- **Task to complete**: With pictures left out, output exactly the lines of the listing below from the line that has "Task: Select the checked My Youth album cover" to the line that has "Compare with Samsung GALAXY Note 4 via PK", both lines kept.

- **Entries shown**:
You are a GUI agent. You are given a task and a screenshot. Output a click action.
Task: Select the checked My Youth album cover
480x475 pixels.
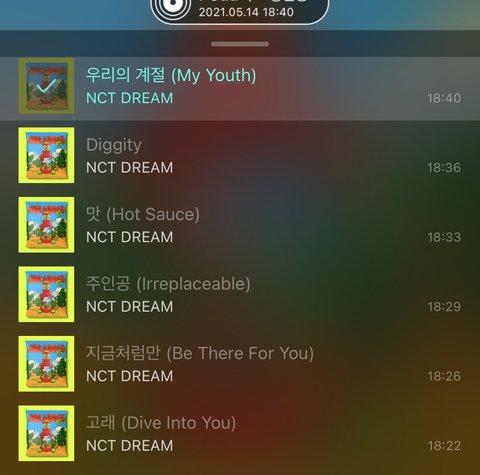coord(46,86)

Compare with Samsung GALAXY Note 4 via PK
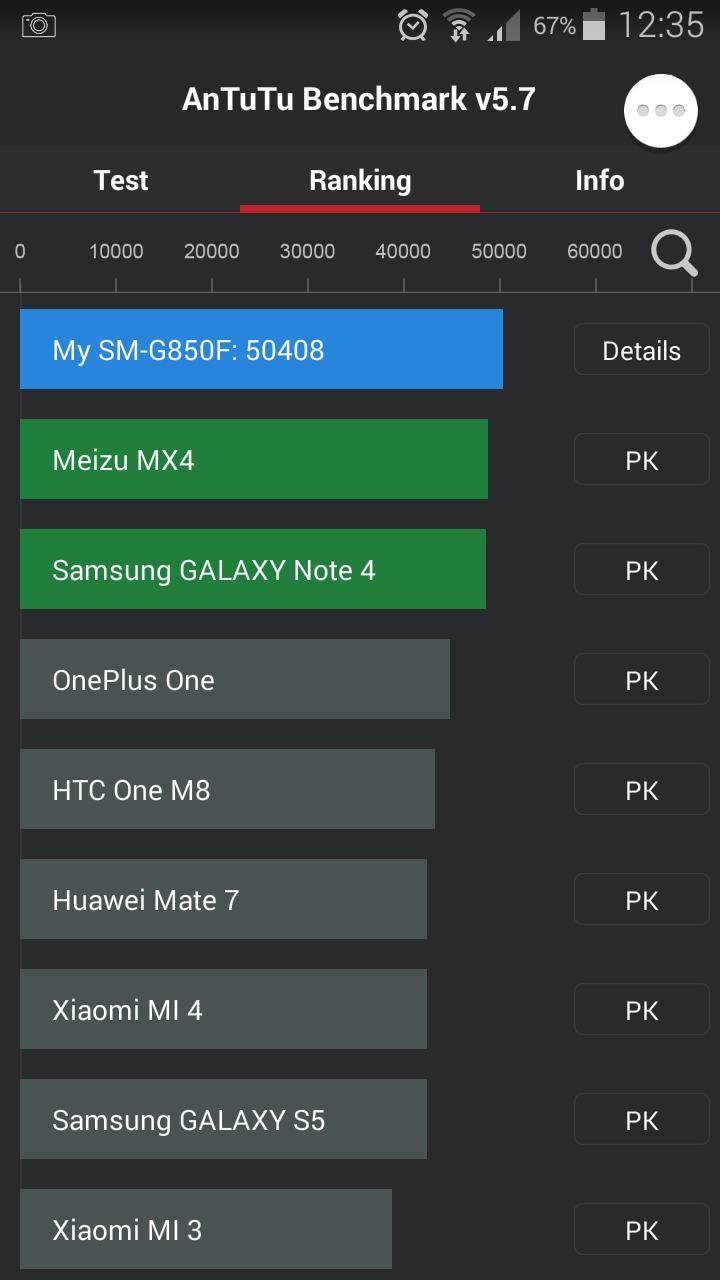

==

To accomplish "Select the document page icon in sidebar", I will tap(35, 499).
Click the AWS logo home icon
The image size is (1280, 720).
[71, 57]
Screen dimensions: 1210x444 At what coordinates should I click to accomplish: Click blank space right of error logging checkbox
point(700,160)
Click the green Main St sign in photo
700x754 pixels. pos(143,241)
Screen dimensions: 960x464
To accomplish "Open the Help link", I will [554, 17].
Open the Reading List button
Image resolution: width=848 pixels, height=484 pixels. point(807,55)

==

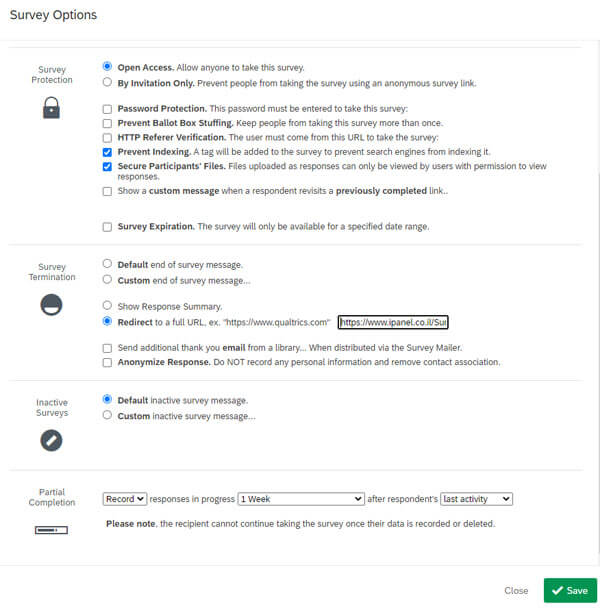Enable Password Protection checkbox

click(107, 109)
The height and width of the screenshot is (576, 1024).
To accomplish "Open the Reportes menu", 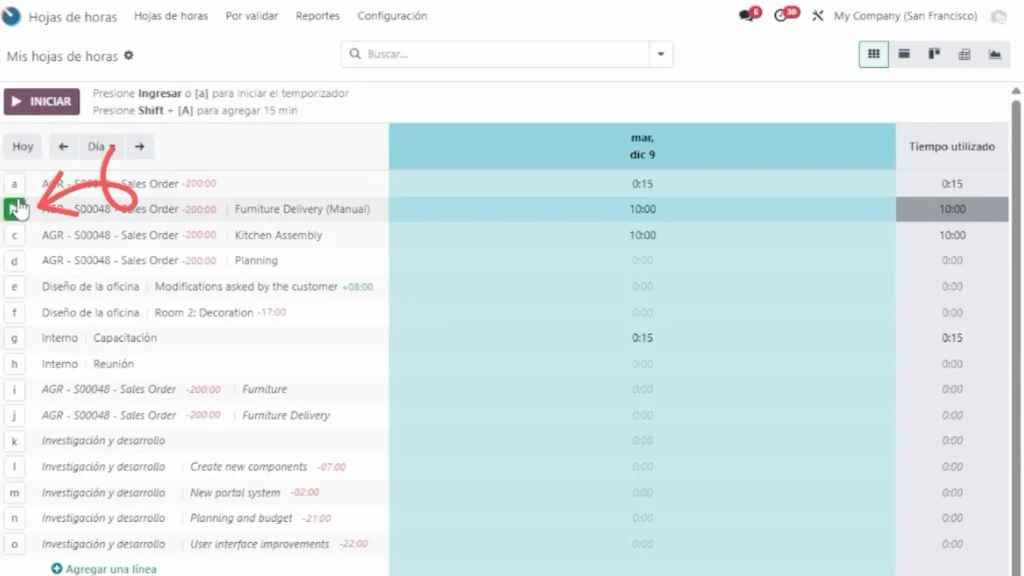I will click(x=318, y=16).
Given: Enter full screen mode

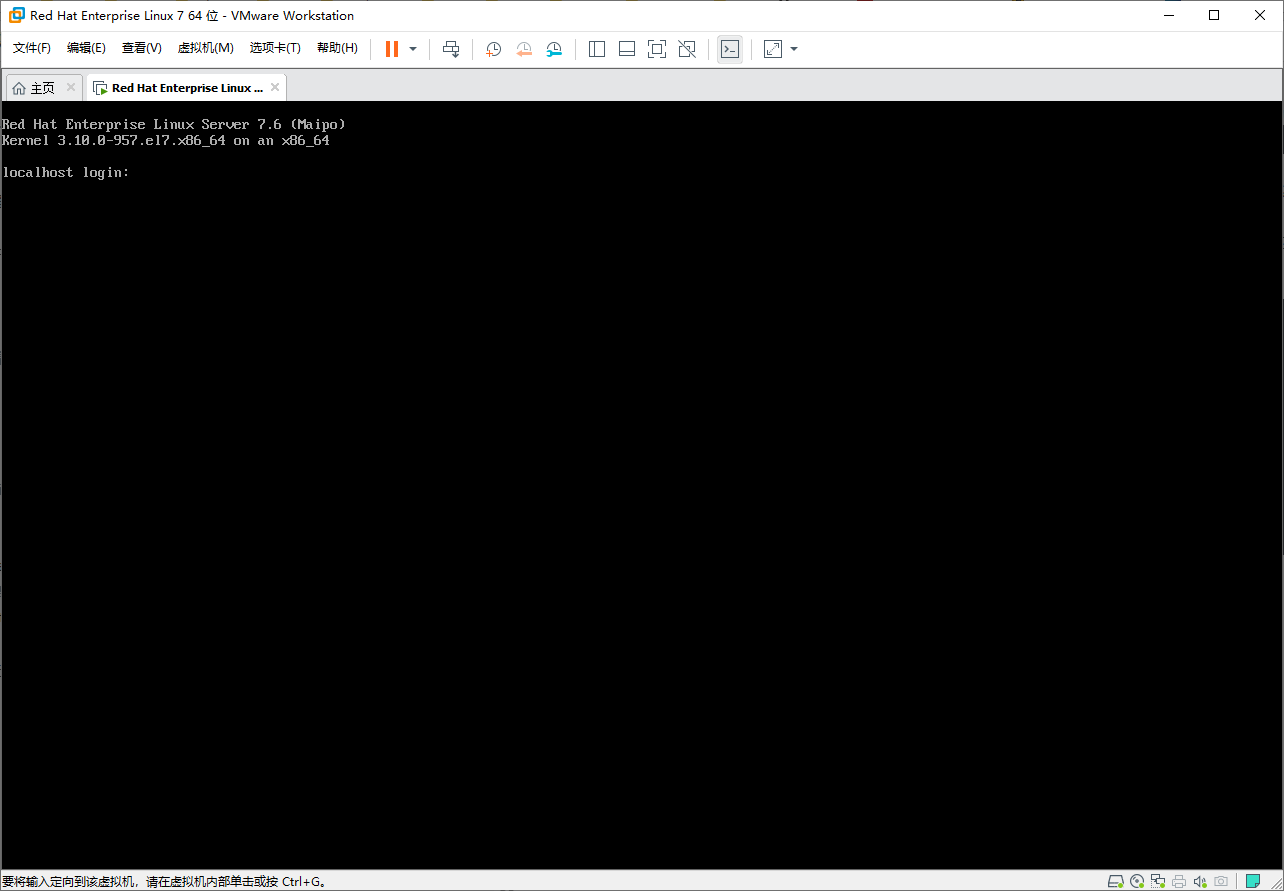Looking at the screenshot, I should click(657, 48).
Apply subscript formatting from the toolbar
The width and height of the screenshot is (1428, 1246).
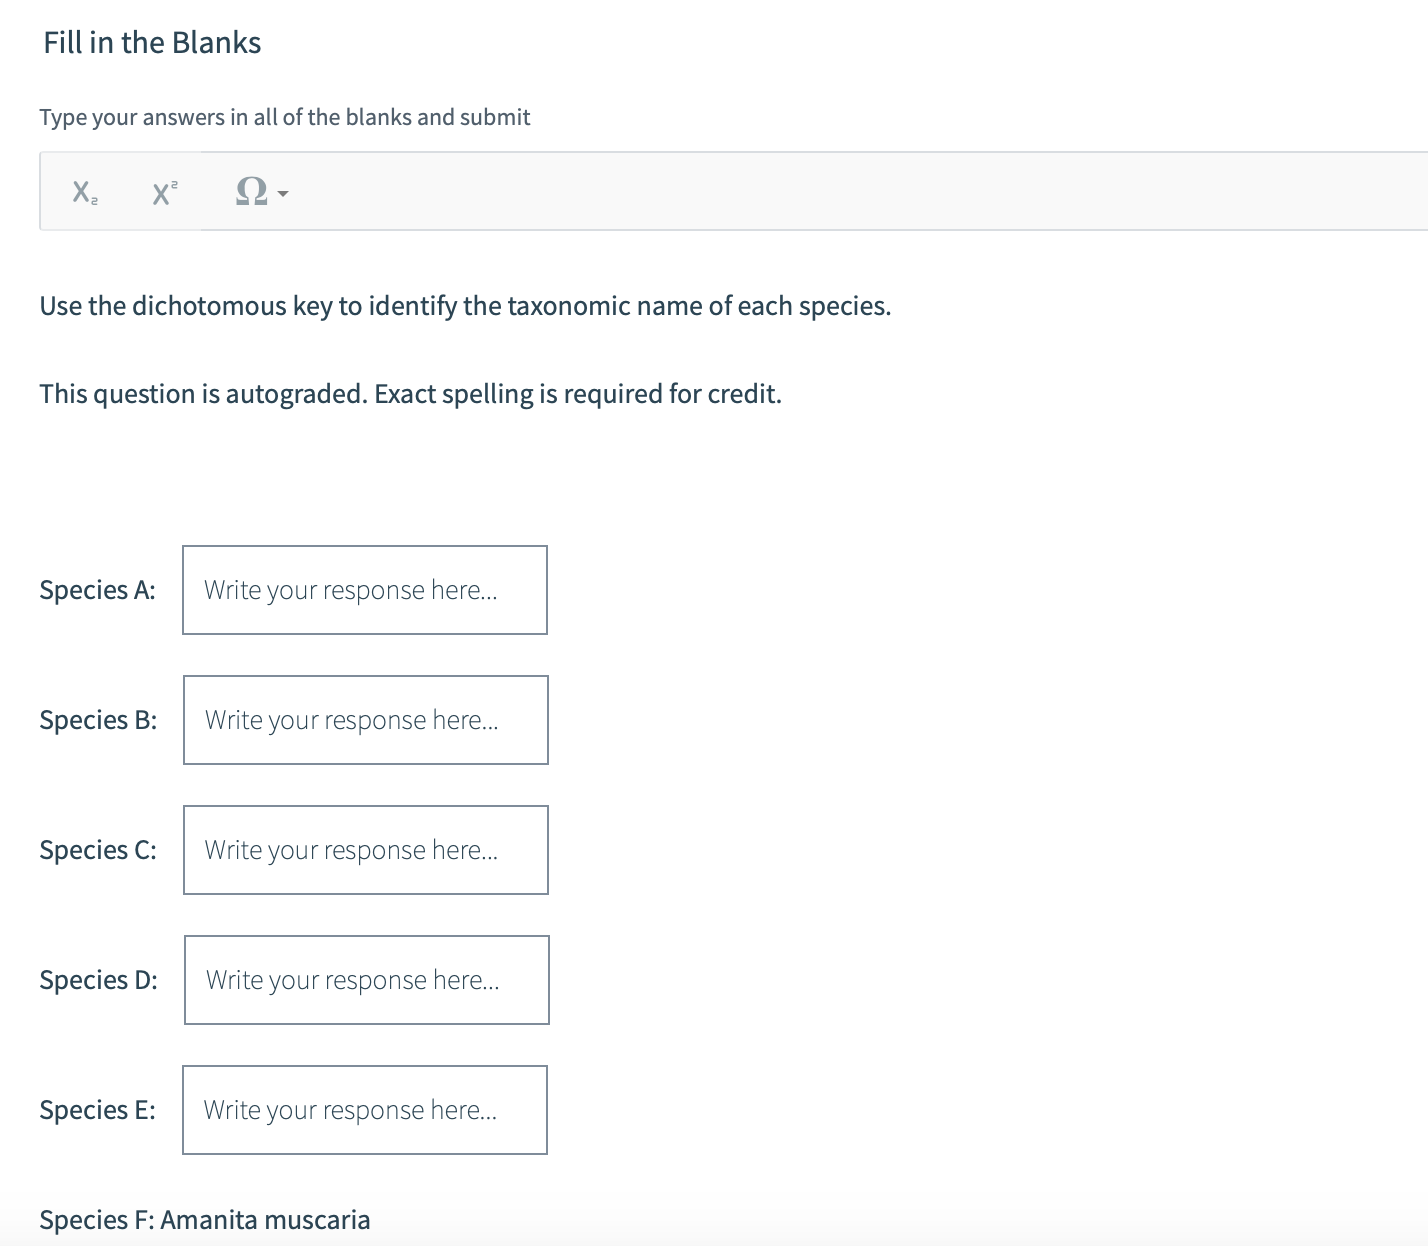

- **The completed task**:
Task: Select the checked My Youth album cover
480x475 pixels.
coord(46,86)

Compare with Samsung GALAXY Note 4 via PK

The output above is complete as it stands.